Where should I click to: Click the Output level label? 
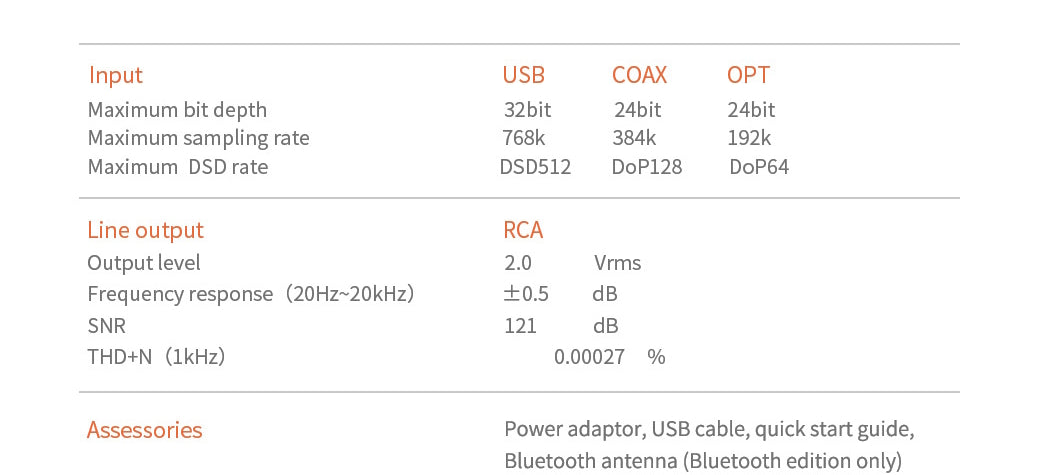[x=144, y=263]

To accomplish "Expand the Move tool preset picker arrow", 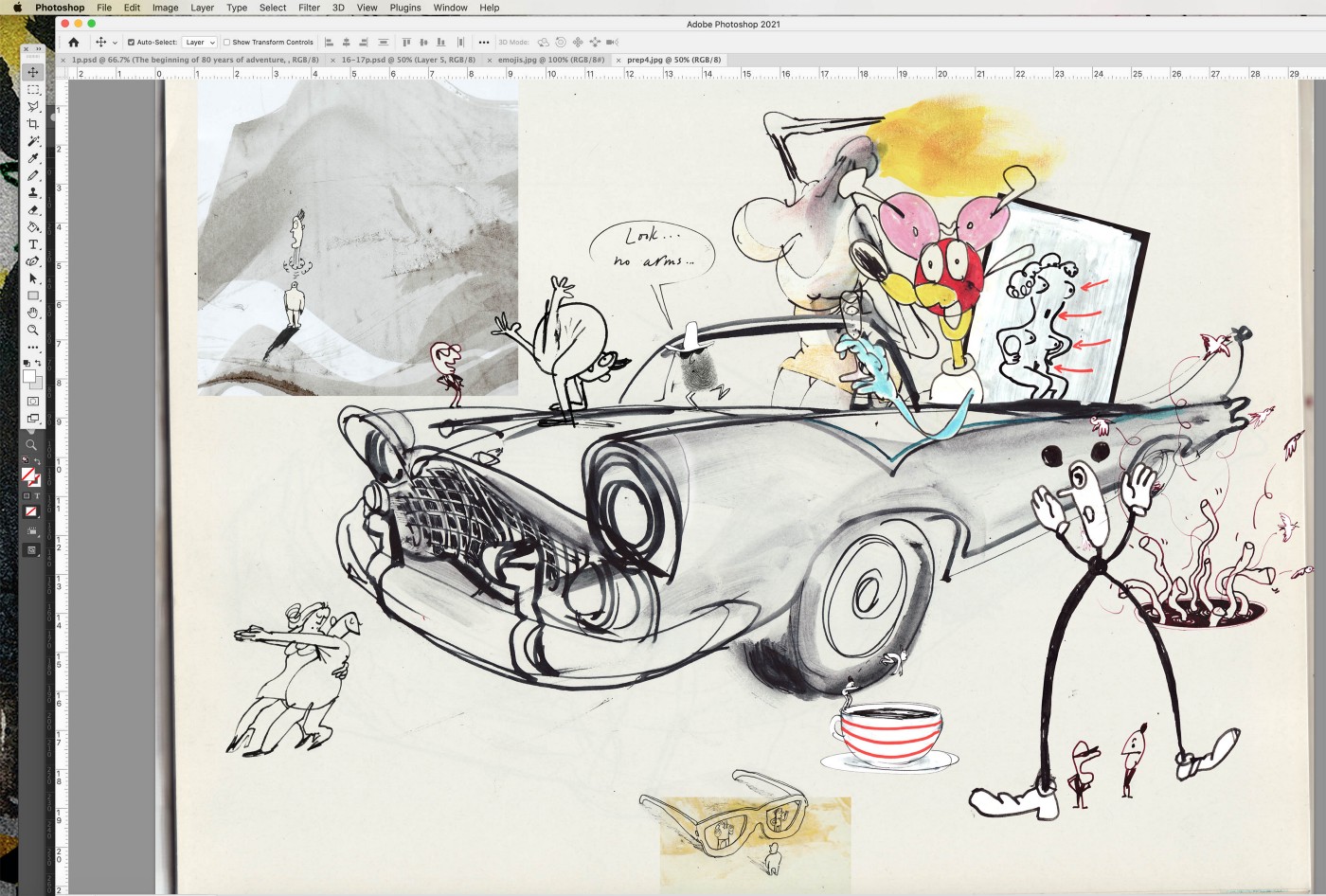I will (x=115, y=43).
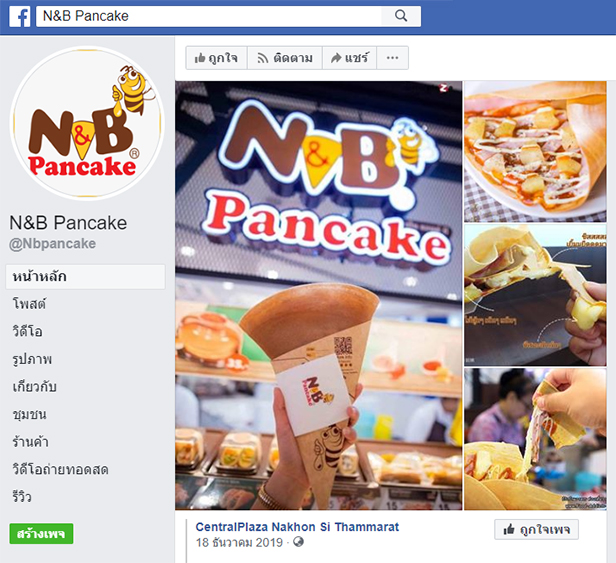Open the โพสต์ section
The image size is (616, 563).
point(29,304)
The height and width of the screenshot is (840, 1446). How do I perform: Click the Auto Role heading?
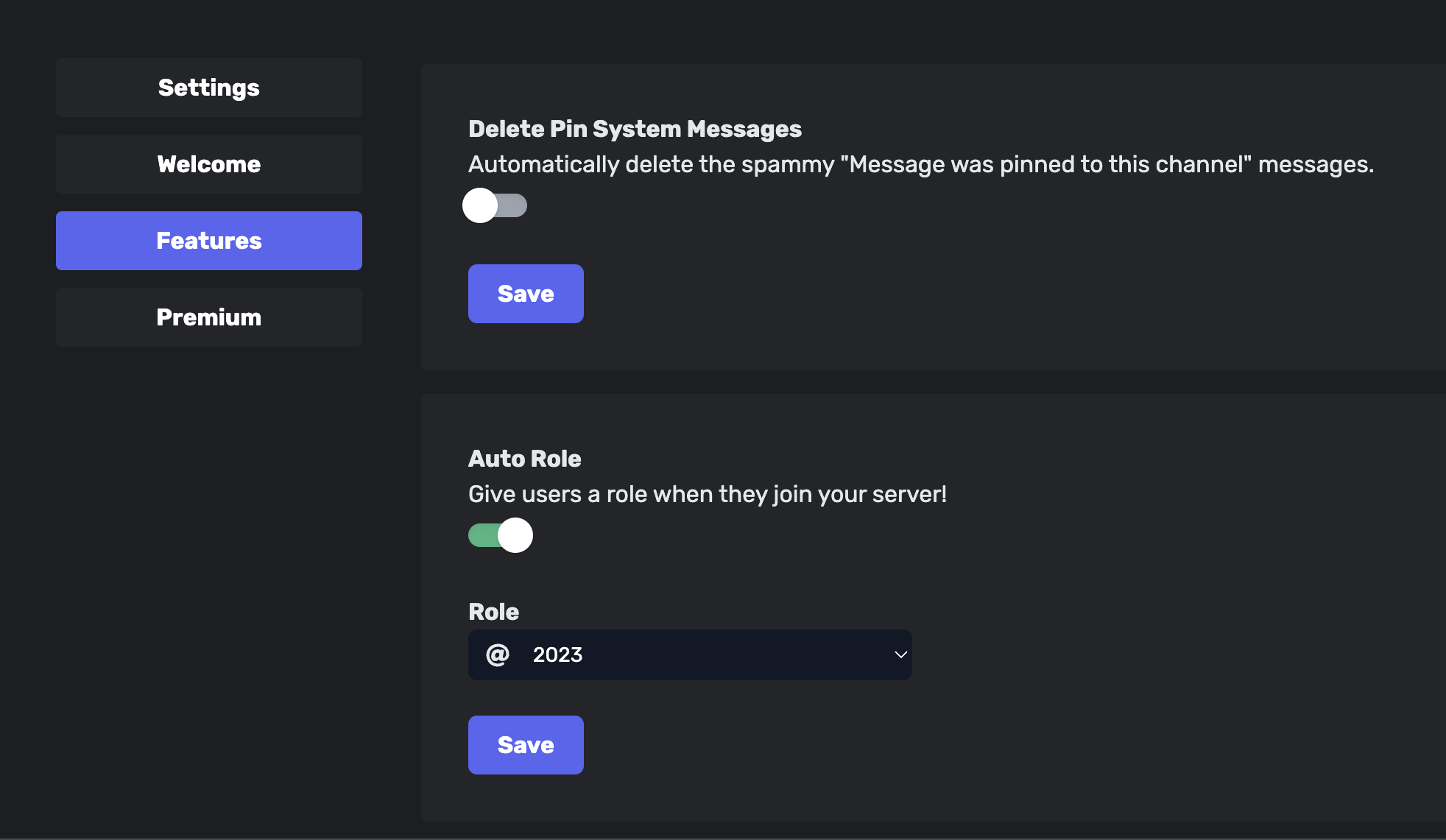(x=524, y=459)
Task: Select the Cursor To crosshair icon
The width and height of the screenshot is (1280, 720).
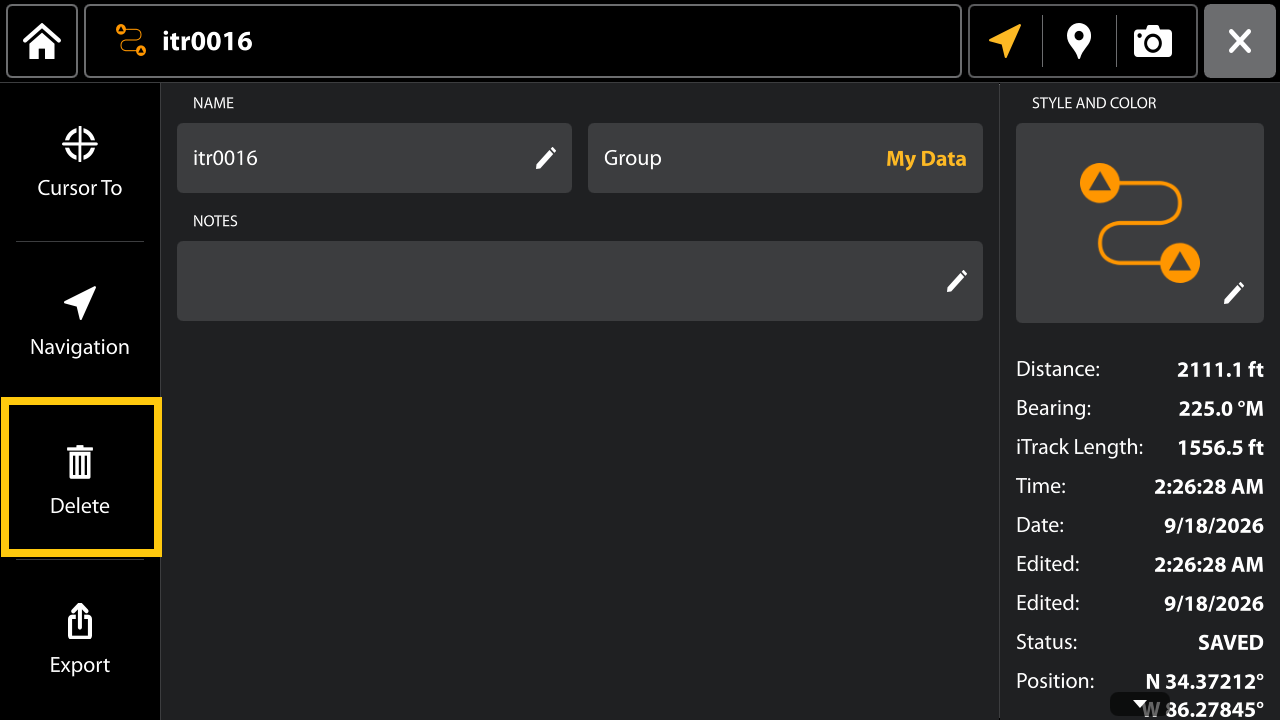Action: click(80, 144)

---*---

**Do wykonania**
Przepisz jako tabelę Markdown część pozycji powyżej, od wiersza zawierającego "The height and" do końca pozycji, z kolumnami Nr (numer kolejny) i Wiersz (treść wiersza). Pomiń puste wiersze oraz obrazy.

**Odpowiedź**
| Nr | Wiersz |
|---|---|
| 1 | The height and width of the screenshot is (840, 1446). How do I perform: Click the Auto Role heading? |
| 2 | (x=524, y=459) |
| 3 | Task: Select the Cursor To crosshair icon |
| 4 | The width and height of the screenshot is (1280, 720). |
| 5 | Action: click(80, 144) |